I also did after-school sports all the time, and loved it. I was not one of the better athletes, and I was usually chosen towards the end, but not usually dead last, and I don’t think it was as much anguish as some people seem to remember. Maybe we were not the meanest kids. I also rode my bike everywhere. I did not consider myself athletic, because some people were so much better, and because I could not run distance or do the flexed-arm hang. I was above average on all of the other presidential fitness tests, but I only really thought about those two. I had no perspective.

When we did a full-on musical, Fiddler on the Roof, I did that too. I tried out for Hodel, but ended up as a villager. I did have a solo line in “Anatevka”. Actually, it was the opening line. I was not impressed enough with myself. I was the one who sang “A little bit of this.”

I never joined a sports club, not only because I did not think of myself as a good athlete, but also because it would have taken money. Also, through TAG I was always getting notices about Saturday Academy classes and Olympics of the Mind and things like that, but I never did those either.

So, once I got to junior high, the natural fit was drama. It did not cost any additional money, or require any athletic ability, and for reasons that I am not sure I understand, most of the smart kids did drama. There was no longer after-school sports, or recess. There was still gym, but every Friday was running laps, and it just kept getting less and less fun. (I was still riding my bike a lot though).
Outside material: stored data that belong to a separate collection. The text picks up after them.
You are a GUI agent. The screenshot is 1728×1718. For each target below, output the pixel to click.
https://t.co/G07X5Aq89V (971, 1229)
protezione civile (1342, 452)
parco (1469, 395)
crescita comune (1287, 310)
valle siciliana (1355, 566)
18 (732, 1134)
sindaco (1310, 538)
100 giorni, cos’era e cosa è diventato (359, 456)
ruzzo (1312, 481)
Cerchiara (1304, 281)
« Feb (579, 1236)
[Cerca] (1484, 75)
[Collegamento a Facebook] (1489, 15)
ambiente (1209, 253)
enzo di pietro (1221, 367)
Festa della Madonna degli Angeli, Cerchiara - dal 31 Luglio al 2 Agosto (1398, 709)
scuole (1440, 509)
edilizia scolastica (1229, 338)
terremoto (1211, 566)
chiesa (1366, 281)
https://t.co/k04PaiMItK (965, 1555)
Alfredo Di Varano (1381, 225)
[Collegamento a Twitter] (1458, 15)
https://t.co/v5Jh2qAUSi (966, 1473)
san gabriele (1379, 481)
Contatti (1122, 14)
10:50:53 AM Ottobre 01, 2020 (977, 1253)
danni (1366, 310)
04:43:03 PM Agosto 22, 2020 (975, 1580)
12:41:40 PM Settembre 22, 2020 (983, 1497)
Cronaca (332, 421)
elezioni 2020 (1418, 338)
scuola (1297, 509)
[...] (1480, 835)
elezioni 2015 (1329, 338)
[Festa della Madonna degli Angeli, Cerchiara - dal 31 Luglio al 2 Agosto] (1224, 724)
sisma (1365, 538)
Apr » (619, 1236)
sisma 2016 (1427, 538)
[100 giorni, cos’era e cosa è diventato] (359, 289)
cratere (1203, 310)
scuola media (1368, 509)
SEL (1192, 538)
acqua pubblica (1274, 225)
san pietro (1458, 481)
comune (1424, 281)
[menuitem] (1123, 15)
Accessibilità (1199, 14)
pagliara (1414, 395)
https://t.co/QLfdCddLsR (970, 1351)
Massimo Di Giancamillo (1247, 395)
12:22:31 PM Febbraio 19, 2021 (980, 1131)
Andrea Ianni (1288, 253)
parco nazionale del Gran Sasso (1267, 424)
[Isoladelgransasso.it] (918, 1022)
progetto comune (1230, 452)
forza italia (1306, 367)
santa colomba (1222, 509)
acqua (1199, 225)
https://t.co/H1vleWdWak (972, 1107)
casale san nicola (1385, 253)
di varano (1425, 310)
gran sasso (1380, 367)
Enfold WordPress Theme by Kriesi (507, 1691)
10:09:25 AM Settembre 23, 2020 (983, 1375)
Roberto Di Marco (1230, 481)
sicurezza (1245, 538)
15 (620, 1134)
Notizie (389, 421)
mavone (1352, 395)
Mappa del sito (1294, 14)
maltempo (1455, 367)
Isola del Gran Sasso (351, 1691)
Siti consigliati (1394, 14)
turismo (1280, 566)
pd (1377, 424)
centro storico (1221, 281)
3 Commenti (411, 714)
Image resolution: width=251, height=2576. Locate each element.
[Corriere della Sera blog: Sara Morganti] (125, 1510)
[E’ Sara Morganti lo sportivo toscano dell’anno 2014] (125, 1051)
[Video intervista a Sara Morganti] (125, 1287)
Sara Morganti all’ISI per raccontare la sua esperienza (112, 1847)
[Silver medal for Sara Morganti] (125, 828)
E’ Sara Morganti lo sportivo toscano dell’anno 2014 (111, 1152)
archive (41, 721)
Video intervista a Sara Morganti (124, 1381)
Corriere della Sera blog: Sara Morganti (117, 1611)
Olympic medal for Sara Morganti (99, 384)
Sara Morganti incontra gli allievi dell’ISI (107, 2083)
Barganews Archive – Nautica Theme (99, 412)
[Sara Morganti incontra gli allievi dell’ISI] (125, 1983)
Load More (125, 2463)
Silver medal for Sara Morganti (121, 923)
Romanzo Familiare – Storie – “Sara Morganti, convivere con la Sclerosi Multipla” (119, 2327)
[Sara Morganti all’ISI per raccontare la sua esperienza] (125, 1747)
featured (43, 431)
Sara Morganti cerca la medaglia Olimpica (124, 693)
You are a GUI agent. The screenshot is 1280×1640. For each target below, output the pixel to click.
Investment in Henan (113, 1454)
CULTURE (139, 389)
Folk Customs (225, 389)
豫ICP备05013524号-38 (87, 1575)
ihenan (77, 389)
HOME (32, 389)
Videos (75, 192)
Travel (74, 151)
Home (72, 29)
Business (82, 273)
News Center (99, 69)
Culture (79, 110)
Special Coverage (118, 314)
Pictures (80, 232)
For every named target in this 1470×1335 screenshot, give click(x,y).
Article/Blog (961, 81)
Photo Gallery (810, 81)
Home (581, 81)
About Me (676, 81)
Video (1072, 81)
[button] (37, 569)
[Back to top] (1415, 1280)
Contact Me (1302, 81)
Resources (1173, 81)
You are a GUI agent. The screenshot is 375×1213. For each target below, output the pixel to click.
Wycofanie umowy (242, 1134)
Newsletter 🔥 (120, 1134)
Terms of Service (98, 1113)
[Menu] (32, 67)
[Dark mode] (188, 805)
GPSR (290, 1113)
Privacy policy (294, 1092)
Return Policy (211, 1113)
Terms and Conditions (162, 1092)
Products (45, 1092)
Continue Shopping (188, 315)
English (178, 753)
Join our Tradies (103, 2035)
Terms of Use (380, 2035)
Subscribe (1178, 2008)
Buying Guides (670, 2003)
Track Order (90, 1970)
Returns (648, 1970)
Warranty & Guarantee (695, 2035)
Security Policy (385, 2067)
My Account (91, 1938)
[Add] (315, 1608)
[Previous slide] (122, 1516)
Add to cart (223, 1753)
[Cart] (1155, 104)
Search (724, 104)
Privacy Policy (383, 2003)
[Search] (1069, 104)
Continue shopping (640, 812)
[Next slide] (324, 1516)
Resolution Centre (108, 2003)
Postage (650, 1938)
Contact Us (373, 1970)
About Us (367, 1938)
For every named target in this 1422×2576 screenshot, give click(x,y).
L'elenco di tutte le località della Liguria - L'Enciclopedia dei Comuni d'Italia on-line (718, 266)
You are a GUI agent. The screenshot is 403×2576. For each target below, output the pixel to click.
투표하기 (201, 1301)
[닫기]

Anyway, I took drama class and I did drama club after school.

I did sort of have this thing going on where I wanted to try and learn and know everything. One nice thing about the electives open to seventh graders was that there were two exploration ones. The Fine Arts exploration had one quarter each of foreign language, language arts, drama, and music, I think. In Applied Arts exploration, there was one quarter each of home economics, art and drafting, plastics and leather shop, and wood and metal shop. I was really horrible with wood, plastics, metal, and leather, but I still got to try a lot of different things. Junior high was where I started getting into foreign language, and it should have consolidated my drama aspirations, but it didn’t.

Recent events have caused me to feel somewhat better about the incident, and I may write about that later. For now, I think I did not realize how much it affected me. Tracing my weight gain, I think it started there. Initially I thought that was puberty, but technically I started that two years earlier. My sense of humor changed then, where I first remember cracking mean jokes at that age. Maybe when I got fed up with drama, that was a factor.

I do know the terms of my getting fed up, and that was something along the lines of “realizing” that I was never going to get any good parts, because they were always musicals and I couldn’t sing, and I wasn’t pretty and that was going to hurt me too.

This was not completely fair. Yes, there was always one big musical, but they did smaller non-musical things too, and lots of different people got interesting roles. Also, you can do a lot with small roles, and giving the whole thing up because you can’t be the star is really obnoxious and immature. I just know that I was dissatisfied with my life and wanted change. So I quit drama class and started beginning guitar, and quit drama club and joined yearbook staff.

Yearbook staff was fun, and I did learn some new things, like how to develop film. For beginning guitar, I was the guitarist in the band, so I figured I should learn.

Anyway, this is the background for the person that I was when I started high school, and picked my path through there. I did try a drama class again, and that is worth exploring. There is also more exploration to do in terms of athletics, academics, and music, and yes we will probably get into dating again. Obviously what’s important is what I do now, but I know the seeds of what I should do can be found in then.